Semua kelebihan dan kelemahan yang disebutkan di
atas bukanlah final dari sebuah penilaian. Kemungkinan masih ada kelebihan dan
kelemahan yang belum disebutkan. Demikian pula dengan kitab-kitab tafsir
tersebut, penulis yakin masih banyak kitab tafsir lain yang menggunakan metode
tafsir kontekstual. Kitab-kitab tafsir yang disebutkan hanyalah merupakan
sampel yang menurut penulis dapat mewakili kitab-kitab yang lain.
PENUTUP
A.
Kesimpulan
Dari uraian-uraian di atas yang berbicara mengenai
metode tafsir kontekstual, maka dapat ditarik beberapa kesimpulan, sebagai
berikut:
1. Urgensi metode tafsir kontekstual sama
urgensinya dengan keberadaan ajaran Islam. Sebab tafsir kontekstual merupakan
upaya untuk membumikan nilai-nilai al Qur’an sehingga tetap sejalan dengan
situasi dan kondisi masyarakat atau tafsir kontekstual merupakan upaya untuk
mempertahankan semangat shalihun li kulli zaman wa makan.
2. Tafsir kontekstual atau yang penulis
istilahkan sebagai al Tafsir al Siyaqy merupakan penafsiran al Qur’an
yang berusaha menarik dan menggiring segala aspek yang terkait dengan ayat yang
ditafsirkan termasuk aspek bahasa, sosio-historis ayat, kondisi masyarakat,
dll. Disertai dengan upaya menghalau segala hal yang tidak terkait dengannya.
Akan tetapi untuk lebih simpelnya, dapat dikatakan bahwa tafsir kontekstual
adalah sebuah pendekatan dalam memahami sebuah ayat yang merupakan penafsiran
bukan secara tekstual. Metode ini sangat dibutuhkan untuk menghidupkan nilai
keuniversalan al Qur’an sehingga keberadaanya telah nampak sejak masa
Rasulullah SAW. Akan tetapi perkembangan tafsir kontekstual ini sangat terkait
dengan perkembangan zaman sehingga pola penafsiran di zaman Rasulullah berbeda
dengan pola penafsiran sahabat dan generasi-generasi berikutnya.
3. Bentuk-bentuk tafsir kontekstual dapat
dilihat dari tiga sisi, pertama, berdasarkan sumber penafsirannya terbagi
kepada dua bentuk, yaitu: tafsir kontekstual terpuji dan tafsir kontekstual
tercela.
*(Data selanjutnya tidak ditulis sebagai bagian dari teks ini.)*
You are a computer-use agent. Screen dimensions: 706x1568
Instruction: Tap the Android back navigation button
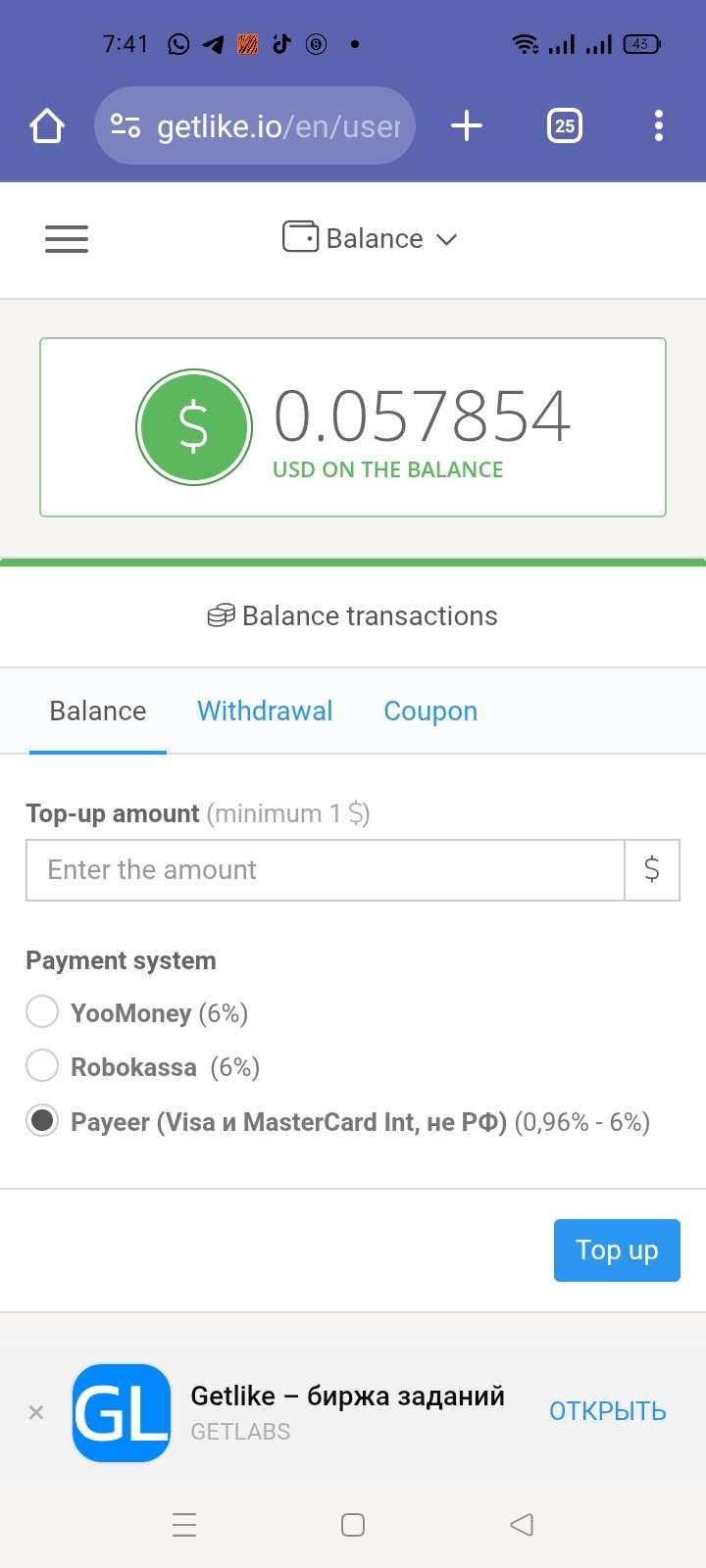click(522, 1524)
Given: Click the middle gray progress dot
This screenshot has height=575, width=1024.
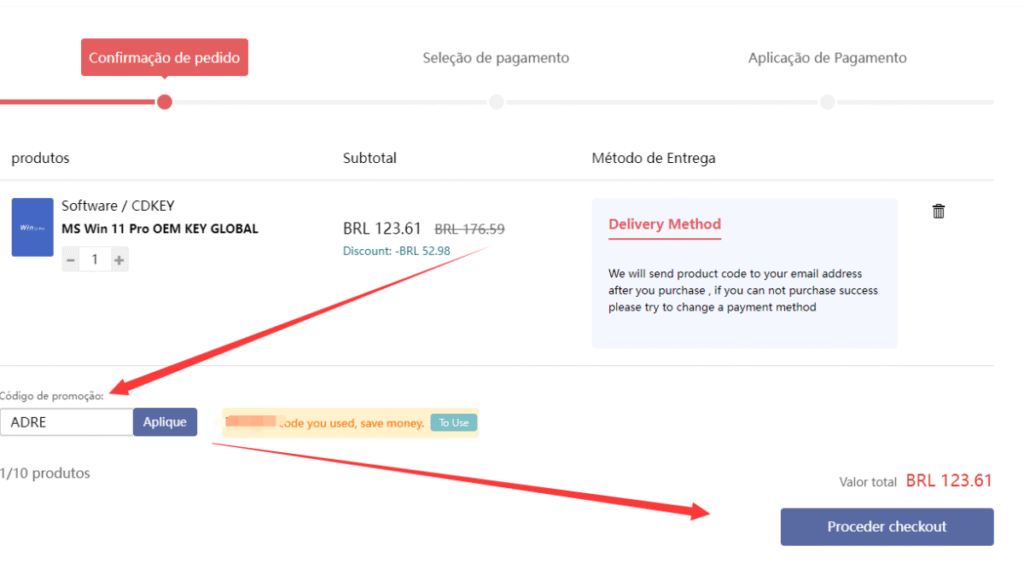Looking at the screenshot, I should [496, 102].
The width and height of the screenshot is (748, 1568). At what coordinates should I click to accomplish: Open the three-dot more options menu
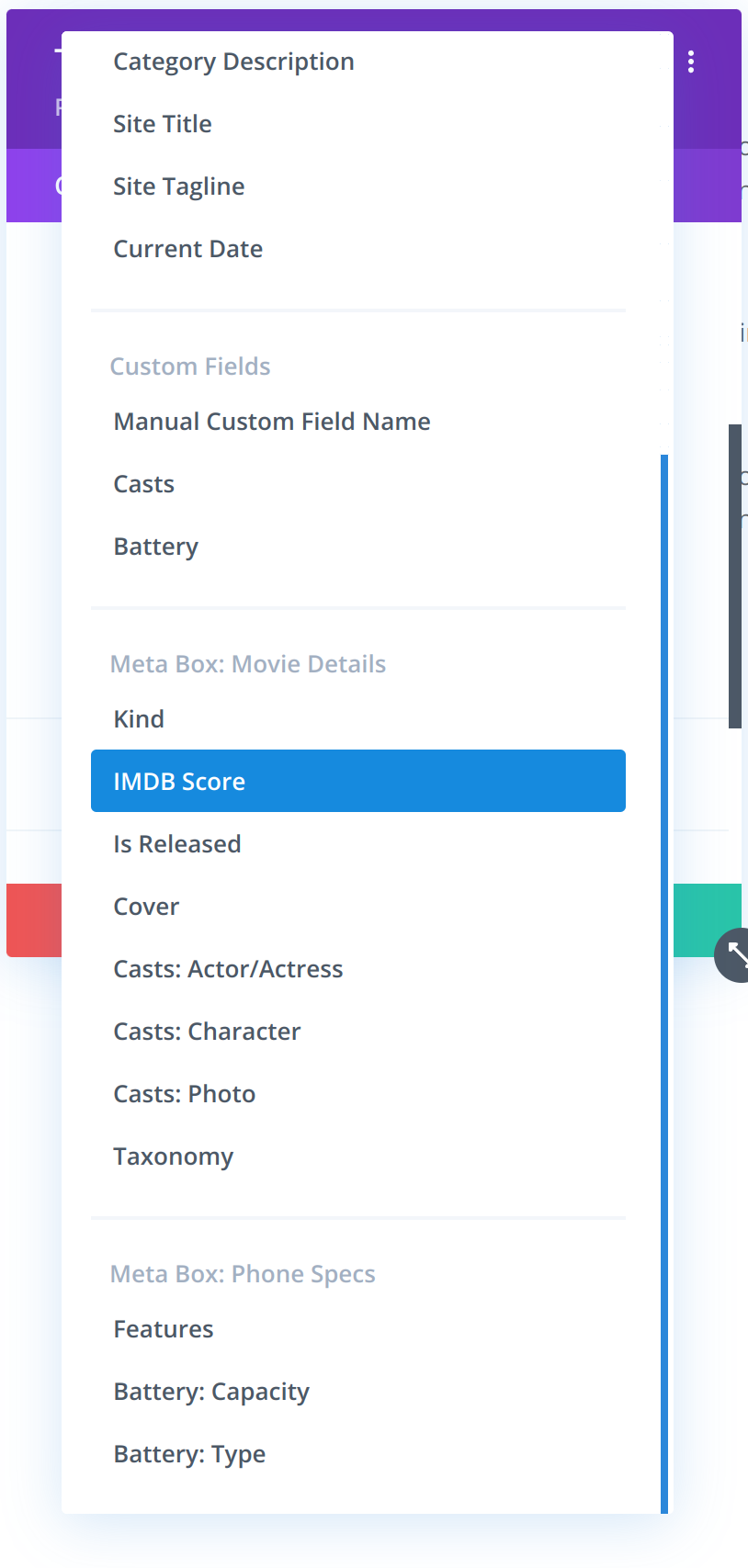pyautogui.click(x=691, y=62)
Adapun berdasarkan penyajiannya, ia terbagi kepada tiga bentuk yaitu;
tafsir kontekstual tahlily, tafsir kontekstual muqarin dan tafsir kontekstual
maudhu’i. Sementara tafsir kontekstual ditinjau dari segi pembahasannya terbagi
kepada empat macam, yaitu; tafsir kontekstual tahlily, tafsir kontekstual
ijmaly, tafsir kontekstual maudhu’i, dan tafsir kontekstual muqarin.
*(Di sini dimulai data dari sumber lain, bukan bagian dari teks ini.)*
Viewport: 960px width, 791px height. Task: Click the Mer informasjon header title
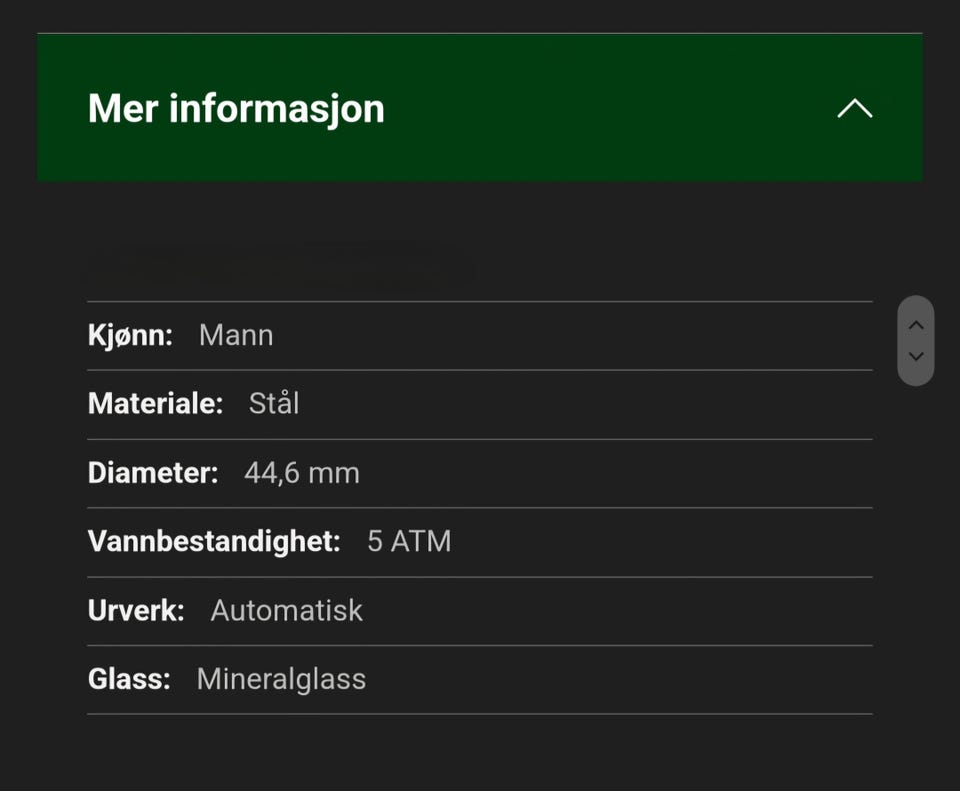[236, 109]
Pembagian-pemabagian seperti ini, pada dasarnya merujuk kepada metode tafsir
yang ditawarkan oleh Abdul Hayyi al Farmawi, namun bentuk-bentuk tersebut
dirinci ke dalam dua segi, penyajian dan pembahasan.
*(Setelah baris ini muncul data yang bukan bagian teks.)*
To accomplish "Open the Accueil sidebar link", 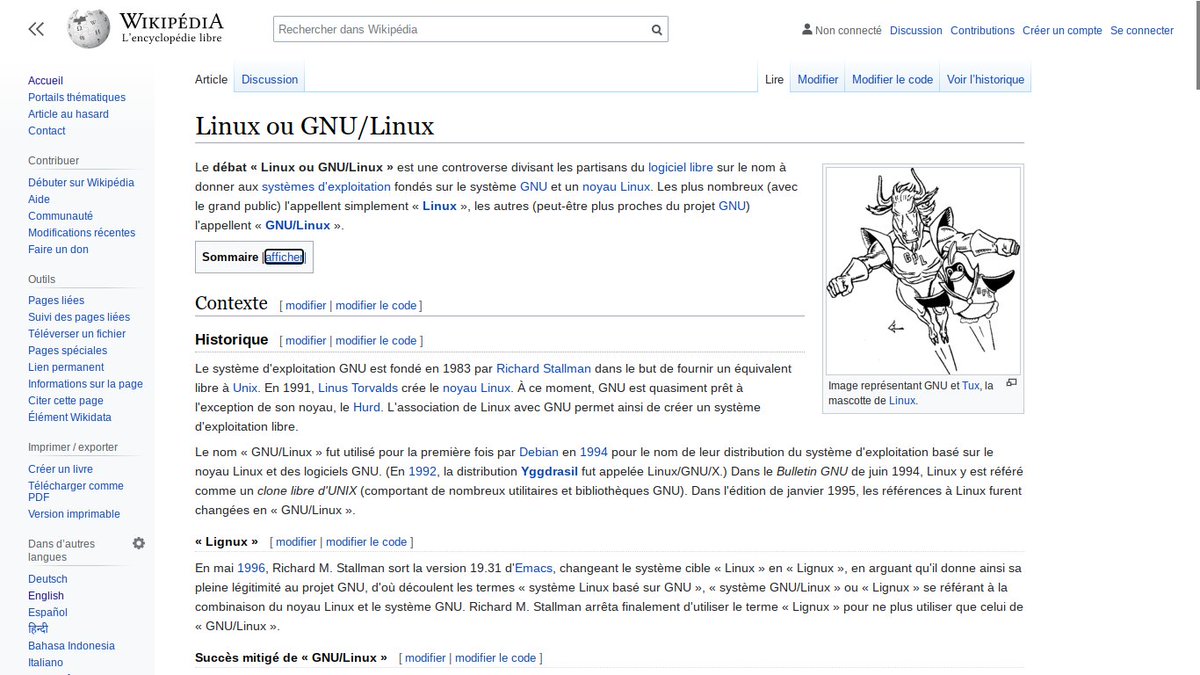I will tap(45, 80).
4. Tafsir kontekstual merupakan sebuah metode
yang dianggap paling penting dalam memahami teks al Qur’an. Sehingga metode ini
memiliki banyak kelebihan dibandingkan metode tafsir yang lain. Akan tetapi,
dengan adanya kelebihan tersebut tidak berarti ia bebas dari
keterbatasan-keterbatasan. Hanya saja keterbatasan tersebut sangat dipengaruhi
oleh kinerja dan kapabilitas penafsir. Oleh karena itu, titik utama yang
menjadi pondasi penilaian kualitas sebuah tafsir kontekstual adalah kesanggupan
mufassir memenuhi aturan-aturan penafsiran.
B.
Rekomendasi
Sebagai manusia biasa yang tidak luput dari
kesalahan dan kekurangan, sehingga penulis hanya mengaharapkan kritikan dan
masukan yang membangun dari semua pihak, termasuk dari pembaca guna memperbaiki
dan menyempurnakan tulisan dan pengetahuan penulis. Apatah lagi penulis yakin
bahwa makalah ini masih sangat jauh dari standar sebuah karya ilmiah.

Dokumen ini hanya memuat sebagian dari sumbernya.